В качестве обоснования начала военных действий генерал Цицианов указывал Джавад-хану на две причины, по которым тому следовало бы подчиниться: «…первая и главная, что Гянджа с ея округом, во времена царицы Тамары принадлежала Грузии и слабостию царей грузинских отторгнута от оной. Всероссийская Империя, приняв Грузию в свое высокомощное покровительство и подданство, не может взирать с равнодушием на расторжение Грузии, и несогласно было бы… оставить Гянджу, яко достояние и часть Грузии в руках чуждых. Вторая: ваше высокостепенство на письмо мое, писанное по приезде моем в Грузию, коим я требовал сына вашего в аманаты, отвечали, что иранского государя опасаетесь, забыв, что шесть лет тому назад были российским подданным… Буде завтра в полдень не получу я ответа, то брань возгорится, понесу в Гянджу огонь и меч…»
«Я получил твое письмо. Ты пишешь, что во времена царицы Тамары Гянджа находилась в подчинении у Грузии. Этому рассказу никто не поверит. А наши предки Аббасгулу хан и прочие управляли Грузиею… – напоминал в ответ Джавад-хан. – Ещё ты пишешь, что шесть лет назад я передавал крепость Гянджу в подданство русского Падишаха. Это правда. Тогда твой Падишах прислал мне рескрипт и я принял его предложение. Если и теперь есть такой рескрипт, то покажи его мне… и я соображусь с ним. Ещё ты пишешь, будто я раньше находился в подчинении у Грузии. Рескрипт твоего Падишаха и теперь у меня в руках. Бери и читай, как я там называюсь – беглярбеком Гянджи или вассалом Грузии? Отсюда становится ясно, что твои слова – сплошная ложь… Если ты замышляешь со мной войну, то я готов… и успех зависит от Аллаха…»
А когда князь Цицианов в очередной раз предложил хану сдать город без пролития крови, тот ответил: «Не ходите, и кровь не прольется. А если пойдете, то конечно прольется кровь, но грех на вас будет».

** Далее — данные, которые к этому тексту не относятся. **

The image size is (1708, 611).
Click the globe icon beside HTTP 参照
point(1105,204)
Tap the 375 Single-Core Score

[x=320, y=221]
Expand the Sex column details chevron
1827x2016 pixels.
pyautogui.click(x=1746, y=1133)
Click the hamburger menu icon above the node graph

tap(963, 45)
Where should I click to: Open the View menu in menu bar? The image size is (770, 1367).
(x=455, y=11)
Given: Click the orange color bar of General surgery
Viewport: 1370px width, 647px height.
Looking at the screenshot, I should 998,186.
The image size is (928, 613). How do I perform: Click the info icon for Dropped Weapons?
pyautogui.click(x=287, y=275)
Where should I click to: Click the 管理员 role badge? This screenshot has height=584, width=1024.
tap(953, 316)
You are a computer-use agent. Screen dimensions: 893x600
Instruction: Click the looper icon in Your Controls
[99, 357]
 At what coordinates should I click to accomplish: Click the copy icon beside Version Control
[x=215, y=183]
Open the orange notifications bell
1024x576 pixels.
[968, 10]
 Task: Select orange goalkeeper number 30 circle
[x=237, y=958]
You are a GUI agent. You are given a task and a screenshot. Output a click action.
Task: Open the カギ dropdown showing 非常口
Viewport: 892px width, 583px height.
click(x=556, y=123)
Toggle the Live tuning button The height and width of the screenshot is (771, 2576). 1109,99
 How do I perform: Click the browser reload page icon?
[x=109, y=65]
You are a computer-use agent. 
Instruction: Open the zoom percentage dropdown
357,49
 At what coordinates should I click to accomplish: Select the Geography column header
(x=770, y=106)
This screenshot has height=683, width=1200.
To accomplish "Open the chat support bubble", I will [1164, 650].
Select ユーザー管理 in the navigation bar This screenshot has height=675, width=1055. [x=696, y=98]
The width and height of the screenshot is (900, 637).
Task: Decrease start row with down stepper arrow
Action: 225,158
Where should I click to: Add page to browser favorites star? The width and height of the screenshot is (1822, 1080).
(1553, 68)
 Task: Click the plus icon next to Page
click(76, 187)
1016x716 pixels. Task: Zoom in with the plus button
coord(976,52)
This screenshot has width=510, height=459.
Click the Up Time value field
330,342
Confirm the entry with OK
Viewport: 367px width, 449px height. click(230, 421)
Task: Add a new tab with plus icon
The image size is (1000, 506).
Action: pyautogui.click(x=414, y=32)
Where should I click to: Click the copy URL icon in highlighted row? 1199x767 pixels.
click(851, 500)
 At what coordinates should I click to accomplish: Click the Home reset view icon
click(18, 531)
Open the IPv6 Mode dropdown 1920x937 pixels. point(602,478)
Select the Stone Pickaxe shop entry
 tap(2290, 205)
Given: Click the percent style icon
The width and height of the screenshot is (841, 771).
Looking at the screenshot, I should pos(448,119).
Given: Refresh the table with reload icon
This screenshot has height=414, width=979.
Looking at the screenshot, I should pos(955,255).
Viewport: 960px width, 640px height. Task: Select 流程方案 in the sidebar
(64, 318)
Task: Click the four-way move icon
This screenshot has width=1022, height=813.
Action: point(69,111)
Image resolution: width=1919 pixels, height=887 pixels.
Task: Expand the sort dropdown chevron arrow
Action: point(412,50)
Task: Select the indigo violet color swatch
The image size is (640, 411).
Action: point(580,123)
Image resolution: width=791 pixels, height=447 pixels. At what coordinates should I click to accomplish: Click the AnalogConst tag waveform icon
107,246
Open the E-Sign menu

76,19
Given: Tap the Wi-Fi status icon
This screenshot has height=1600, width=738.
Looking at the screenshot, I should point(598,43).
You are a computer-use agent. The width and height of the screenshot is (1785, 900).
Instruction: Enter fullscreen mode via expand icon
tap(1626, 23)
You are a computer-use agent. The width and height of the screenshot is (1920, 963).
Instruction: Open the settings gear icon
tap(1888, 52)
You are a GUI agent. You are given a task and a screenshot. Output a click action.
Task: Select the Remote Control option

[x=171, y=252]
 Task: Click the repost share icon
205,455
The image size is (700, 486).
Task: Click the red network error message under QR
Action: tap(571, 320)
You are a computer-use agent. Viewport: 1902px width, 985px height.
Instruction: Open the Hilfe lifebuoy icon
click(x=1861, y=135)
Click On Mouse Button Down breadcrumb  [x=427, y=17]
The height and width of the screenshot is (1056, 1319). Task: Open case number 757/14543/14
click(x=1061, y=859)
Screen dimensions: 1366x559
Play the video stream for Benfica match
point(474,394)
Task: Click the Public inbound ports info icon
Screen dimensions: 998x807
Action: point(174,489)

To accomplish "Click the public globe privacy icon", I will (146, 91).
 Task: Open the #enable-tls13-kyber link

Всего этого, разумеется, помощник полкового цирюльника Мишка Павлов не знал, да и знать не мог. Зато он из самых первых уст, от непосредственных участников событий, офицеров и нижних чинов, много слышал о том, что происходило здесь чуть больше года назад.
Очевидцы рассказывали, что отряд Цицианова, отправленный тогда на завоевание Гянджинского ханства, состоял из 17-го Егерского полка, двух необстрелянных батальонов Севастопольского мушкетерского полка, батальона Кавказского гренадерского полка, трех эскадронов Нарвского драгунского полка, полутора сотен казаков и азербайджанской конной милиции в количестве семисот всадников – всего при одиннадцати орудиях.